(Records provided Opens)

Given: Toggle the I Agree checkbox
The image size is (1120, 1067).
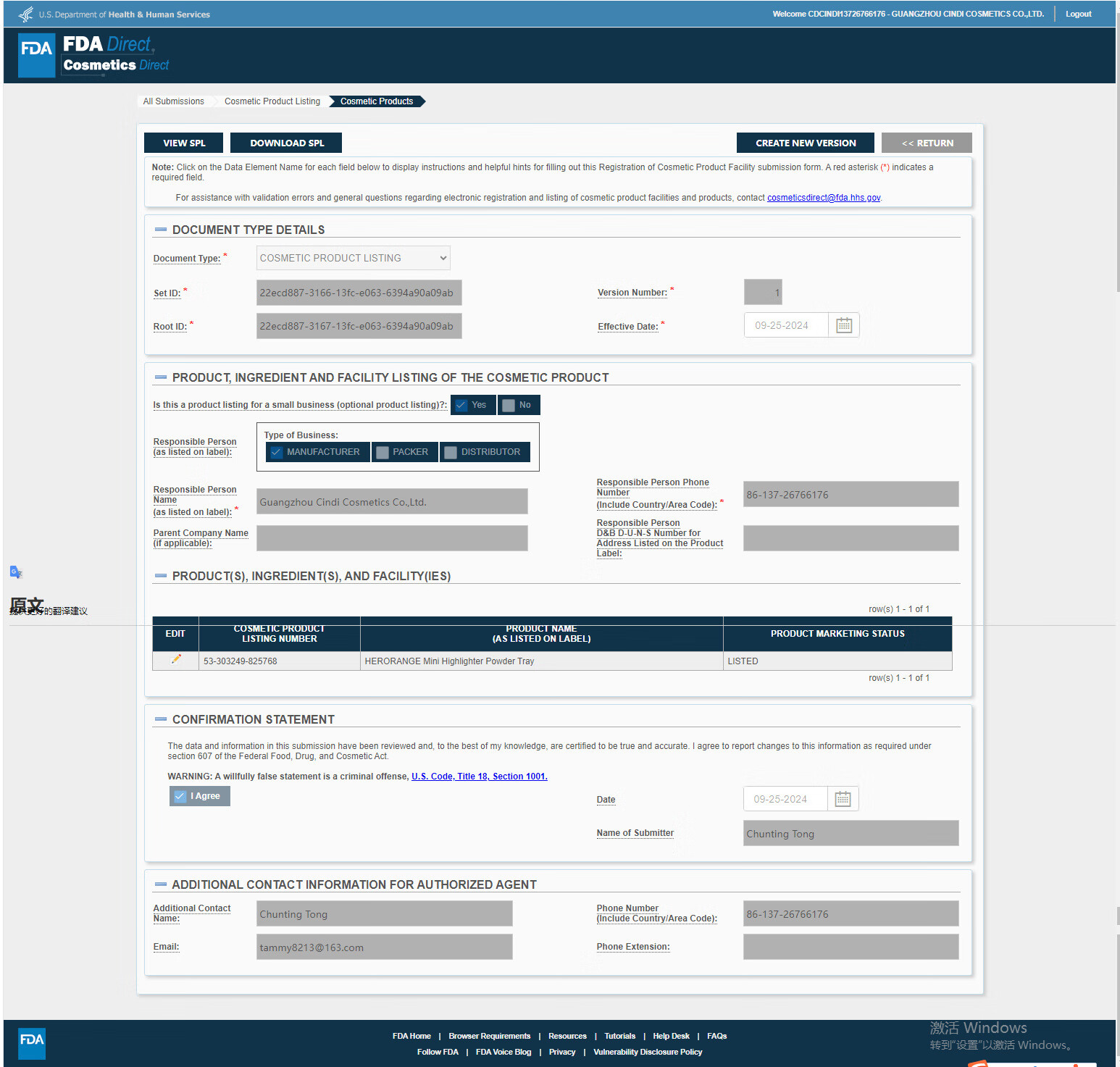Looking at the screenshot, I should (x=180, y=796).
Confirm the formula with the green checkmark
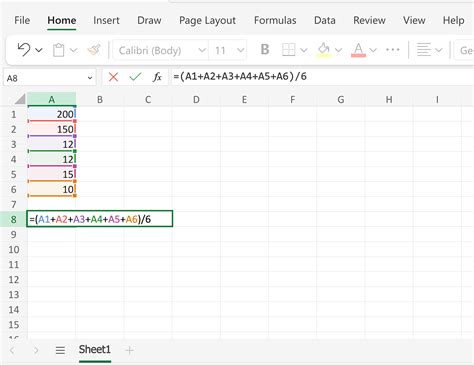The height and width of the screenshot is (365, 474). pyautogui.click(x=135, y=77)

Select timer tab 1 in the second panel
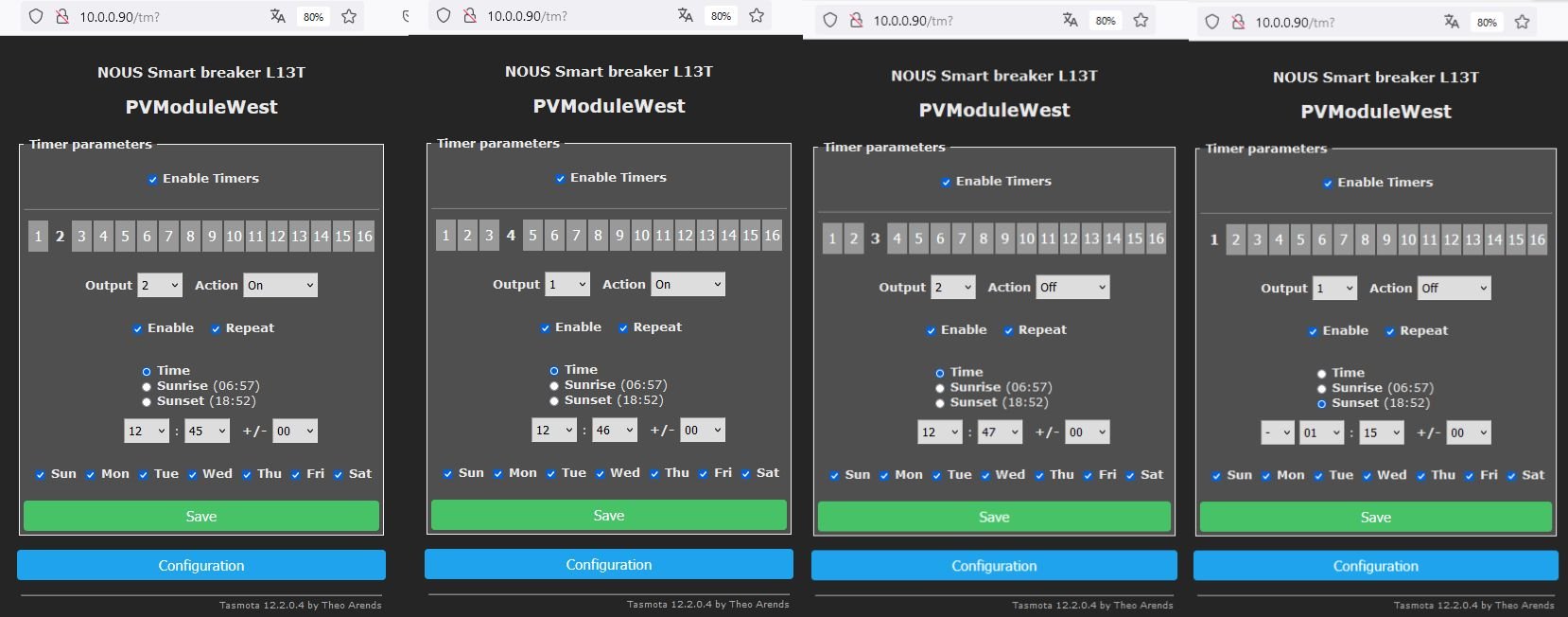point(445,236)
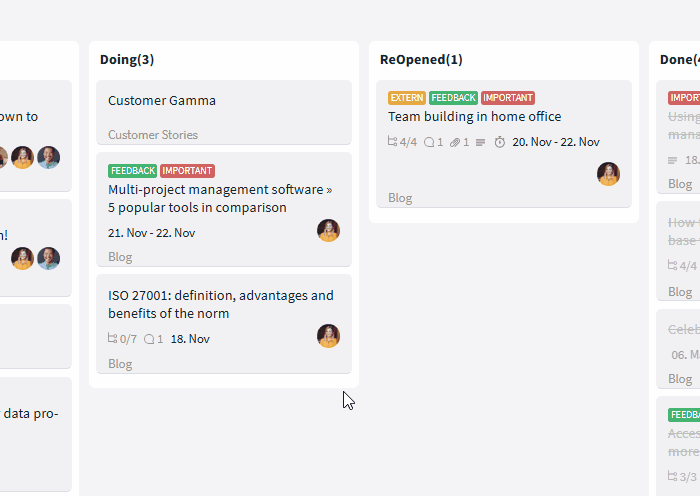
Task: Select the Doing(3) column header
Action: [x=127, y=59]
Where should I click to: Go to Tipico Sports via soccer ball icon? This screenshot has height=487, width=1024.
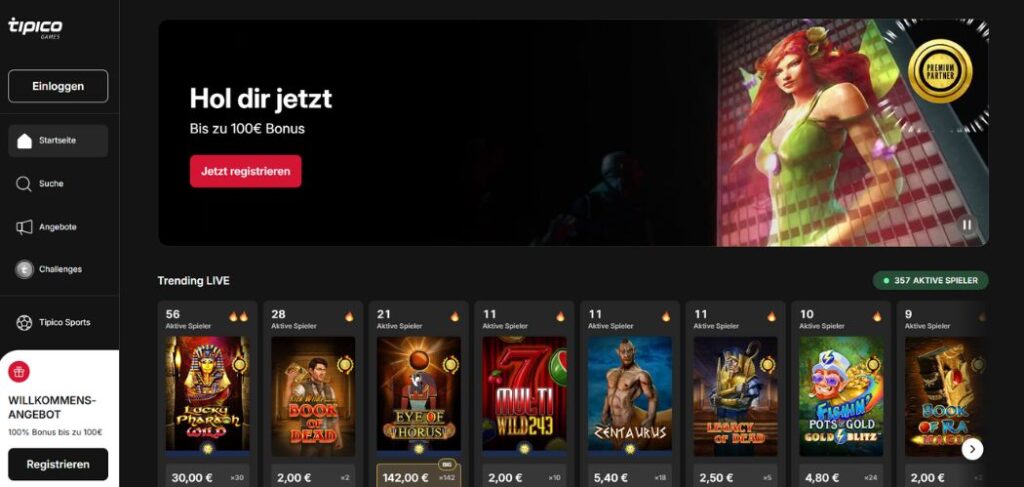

(Records provided Closes)

**Task to complete**:
Would you restate, word for word, the lines from the one holding "The image size is (1120, 1067)." through the end of the material above? Omit the pictures.

**Result of the task**:
The image size is (1120, 1067).
Looking at the screenshot, I should (x=180, y=796).
Confirm the formula with the green checkmark
The height and width of the screenshot is (365, 474). pyautogui.click(x=135, y=77)

Select timer tab 1 in the second panel
point(445,236)
Task: Select the Doing(3) column header
Action: [x=127, y=59]
Where should I click to: Go to Tipico Sports via soccer ball icon? This screenshot has height=487, width=1024.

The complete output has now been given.